Waugh became part of this set in Oxford through his membership of the Hypocrites’ Club frequented by the aesthetes and notorious for its boisterous meetings and drunken members. It was there he first met the handsome and charming Hugh Lygon and his elder brother, Elmley, sons of the earl of Beauchamp, who had his seat in Madresfield Hall in Worcestershire. In London, Waugh was to meet the three Lygon sisters — the tall Sibell (who had an affair with Lord Beaverbrook), the extraordinarily beautiful Mary (the toast of London) and Dorothy (Coote or Poll), who was the nicest human being of the Lygon siblings. Waugh first began to go to their London home, Halkyn House in Belgravia, and later became a frequent visitor to Madresfield Hall, which became like his second home. He didn’t particularly like Elmley and Sibell, but was close to Hugh.
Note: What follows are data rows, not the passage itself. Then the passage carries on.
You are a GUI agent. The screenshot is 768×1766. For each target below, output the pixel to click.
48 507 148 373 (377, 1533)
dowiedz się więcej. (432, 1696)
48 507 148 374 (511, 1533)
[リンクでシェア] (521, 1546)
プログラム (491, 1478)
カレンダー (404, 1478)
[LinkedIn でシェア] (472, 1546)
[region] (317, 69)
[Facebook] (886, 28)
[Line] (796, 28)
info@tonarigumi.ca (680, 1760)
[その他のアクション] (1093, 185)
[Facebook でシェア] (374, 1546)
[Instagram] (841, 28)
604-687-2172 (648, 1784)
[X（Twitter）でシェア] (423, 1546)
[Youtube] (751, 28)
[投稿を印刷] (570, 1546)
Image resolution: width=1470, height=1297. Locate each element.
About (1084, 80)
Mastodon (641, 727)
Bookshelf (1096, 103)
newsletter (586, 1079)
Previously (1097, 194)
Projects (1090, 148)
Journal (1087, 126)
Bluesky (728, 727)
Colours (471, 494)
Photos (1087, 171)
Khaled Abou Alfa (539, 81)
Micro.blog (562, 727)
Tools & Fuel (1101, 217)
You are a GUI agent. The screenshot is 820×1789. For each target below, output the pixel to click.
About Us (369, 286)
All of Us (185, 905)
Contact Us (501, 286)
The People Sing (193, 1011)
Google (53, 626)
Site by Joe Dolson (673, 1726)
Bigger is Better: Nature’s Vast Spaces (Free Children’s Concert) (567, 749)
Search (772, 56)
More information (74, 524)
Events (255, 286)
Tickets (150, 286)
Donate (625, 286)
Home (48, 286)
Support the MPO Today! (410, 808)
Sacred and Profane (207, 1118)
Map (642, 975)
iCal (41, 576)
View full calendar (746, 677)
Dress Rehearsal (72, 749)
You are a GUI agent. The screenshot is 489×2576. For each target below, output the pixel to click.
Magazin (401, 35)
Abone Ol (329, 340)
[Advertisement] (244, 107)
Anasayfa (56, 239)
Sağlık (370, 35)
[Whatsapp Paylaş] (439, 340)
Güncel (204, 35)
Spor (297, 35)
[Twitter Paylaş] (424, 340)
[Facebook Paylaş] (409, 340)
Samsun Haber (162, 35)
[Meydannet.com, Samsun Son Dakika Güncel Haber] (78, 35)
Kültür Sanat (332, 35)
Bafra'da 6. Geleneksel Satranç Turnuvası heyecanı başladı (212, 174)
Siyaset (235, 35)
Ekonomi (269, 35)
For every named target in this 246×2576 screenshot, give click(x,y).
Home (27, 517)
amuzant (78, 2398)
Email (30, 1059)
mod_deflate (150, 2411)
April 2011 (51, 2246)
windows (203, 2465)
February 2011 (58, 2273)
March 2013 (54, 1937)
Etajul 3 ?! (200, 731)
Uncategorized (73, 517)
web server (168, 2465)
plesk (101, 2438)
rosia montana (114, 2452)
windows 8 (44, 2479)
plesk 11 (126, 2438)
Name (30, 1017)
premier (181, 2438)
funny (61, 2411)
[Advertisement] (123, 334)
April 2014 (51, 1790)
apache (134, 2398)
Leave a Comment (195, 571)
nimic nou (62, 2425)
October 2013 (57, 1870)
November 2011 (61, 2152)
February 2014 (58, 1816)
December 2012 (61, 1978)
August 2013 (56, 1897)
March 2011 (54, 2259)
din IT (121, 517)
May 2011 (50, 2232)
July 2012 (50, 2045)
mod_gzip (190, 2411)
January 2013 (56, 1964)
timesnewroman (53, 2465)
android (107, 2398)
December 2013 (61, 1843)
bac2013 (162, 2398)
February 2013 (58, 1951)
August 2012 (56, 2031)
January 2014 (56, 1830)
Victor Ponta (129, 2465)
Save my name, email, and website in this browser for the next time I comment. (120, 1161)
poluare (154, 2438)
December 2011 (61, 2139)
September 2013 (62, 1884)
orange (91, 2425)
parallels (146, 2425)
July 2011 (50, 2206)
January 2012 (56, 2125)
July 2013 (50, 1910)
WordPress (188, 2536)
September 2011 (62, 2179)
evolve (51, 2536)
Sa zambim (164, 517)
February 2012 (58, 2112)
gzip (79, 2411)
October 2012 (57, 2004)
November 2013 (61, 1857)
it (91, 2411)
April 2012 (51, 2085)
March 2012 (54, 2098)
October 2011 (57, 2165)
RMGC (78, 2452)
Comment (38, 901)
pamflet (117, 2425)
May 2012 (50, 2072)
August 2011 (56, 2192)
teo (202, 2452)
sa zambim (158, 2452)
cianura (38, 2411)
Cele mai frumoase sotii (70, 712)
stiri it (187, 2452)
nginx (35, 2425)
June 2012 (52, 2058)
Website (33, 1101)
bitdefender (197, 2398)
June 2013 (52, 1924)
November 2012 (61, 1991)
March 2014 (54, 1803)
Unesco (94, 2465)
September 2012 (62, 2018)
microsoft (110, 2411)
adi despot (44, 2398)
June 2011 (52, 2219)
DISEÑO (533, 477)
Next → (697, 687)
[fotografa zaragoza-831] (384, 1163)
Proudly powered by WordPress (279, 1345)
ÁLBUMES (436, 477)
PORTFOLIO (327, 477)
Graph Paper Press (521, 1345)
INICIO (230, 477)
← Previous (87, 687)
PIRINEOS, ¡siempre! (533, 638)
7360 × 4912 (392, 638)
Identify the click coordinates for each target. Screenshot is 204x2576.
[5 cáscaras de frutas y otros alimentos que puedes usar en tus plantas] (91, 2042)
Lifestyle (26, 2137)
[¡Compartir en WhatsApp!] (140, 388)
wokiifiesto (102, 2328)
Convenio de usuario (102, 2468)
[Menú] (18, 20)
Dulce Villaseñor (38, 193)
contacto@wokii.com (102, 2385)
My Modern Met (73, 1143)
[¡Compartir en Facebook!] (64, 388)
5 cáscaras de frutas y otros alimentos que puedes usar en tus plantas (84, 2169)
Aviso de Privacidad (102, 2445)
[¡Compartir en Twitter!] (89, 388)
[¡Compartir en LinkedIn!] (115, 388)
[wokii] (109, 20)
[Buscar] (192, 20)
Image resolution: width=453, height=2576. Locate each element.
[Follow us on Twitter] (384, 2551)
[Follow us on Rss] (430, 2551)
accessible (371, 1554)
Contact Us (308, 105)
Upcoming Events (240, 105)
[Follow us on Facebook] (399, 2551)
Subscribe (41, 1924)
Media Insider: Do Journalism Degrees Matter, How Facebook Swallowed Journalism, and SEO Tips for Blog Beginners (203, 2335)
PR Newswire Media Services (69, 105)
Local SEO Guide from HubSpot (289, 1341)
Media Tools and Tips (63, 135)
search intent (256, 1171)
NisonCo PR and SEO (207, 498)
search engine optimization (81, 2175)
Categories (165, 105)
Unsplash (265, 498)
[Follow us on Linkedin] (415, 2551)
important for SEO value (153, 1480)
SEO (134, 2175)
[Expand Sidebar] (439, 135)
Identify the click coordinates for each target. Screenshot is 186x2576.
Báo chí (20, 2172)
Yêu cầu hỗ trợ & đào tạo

But his relationship (strictly platonic) with the two younger daughters was special, especially with Mary whom he adored and called Blondy.
In a way, this cast of characters sets the stage for Brideshead Revisited. Hugh was the model for Sebastian, and Mary, obviously, for Julia. Dorothy became Cordelia. This was clear, as Byrne points out, to everyone in the know as soon as the novel was published. For Lord Marchmain, who in the novel lived in exile in Venice, Waugh used Beauchamp but with a significant twist. In the novel, Marchmain had to leave Britain because of his adulterous affair with a woman. His real-life counterpart, Beauchamp, was hounded out of Britain by his wife’s brother, the second duke of Westminster, who was known as Bendor. The latter threatened to expose Beauchamp’s homosexuality and to bring criminal charges against him. Beauchamp gave up a promising political career and left Britain to become a globe trotter; his wife left Madresfield, never to return. The children, except for the youngest son, Richard, stood firmly with their father and never visited their mother.
If the most poignant part of Waugh’s novel was the decline and death of Sebastian, in real life it was Waugh’s friendship with Mary Lygon. After her father’s death, she had to move out of her ancestral home and became a heavy drinker. She made a disastrous marriage and fell into penury. But Waugh stood by her and helped her financially. What sustained their friendship were the memories of the wonderful moments they had shared together before time became out of joint.
Byrne very deftly weaves in Waugh’s life, personal and creative, into the story of Waugh’s lifelong love affair with the Lygons. As Nancy Mitford, one of Waugh’s closest friends, memorably said on first reading Brideshead Revisited, “So true to life being in love with a whole family.’’ The Lygons and the Flytes, Madresfield Hall and Brideshead, was the Golders Green boy’s dream come true.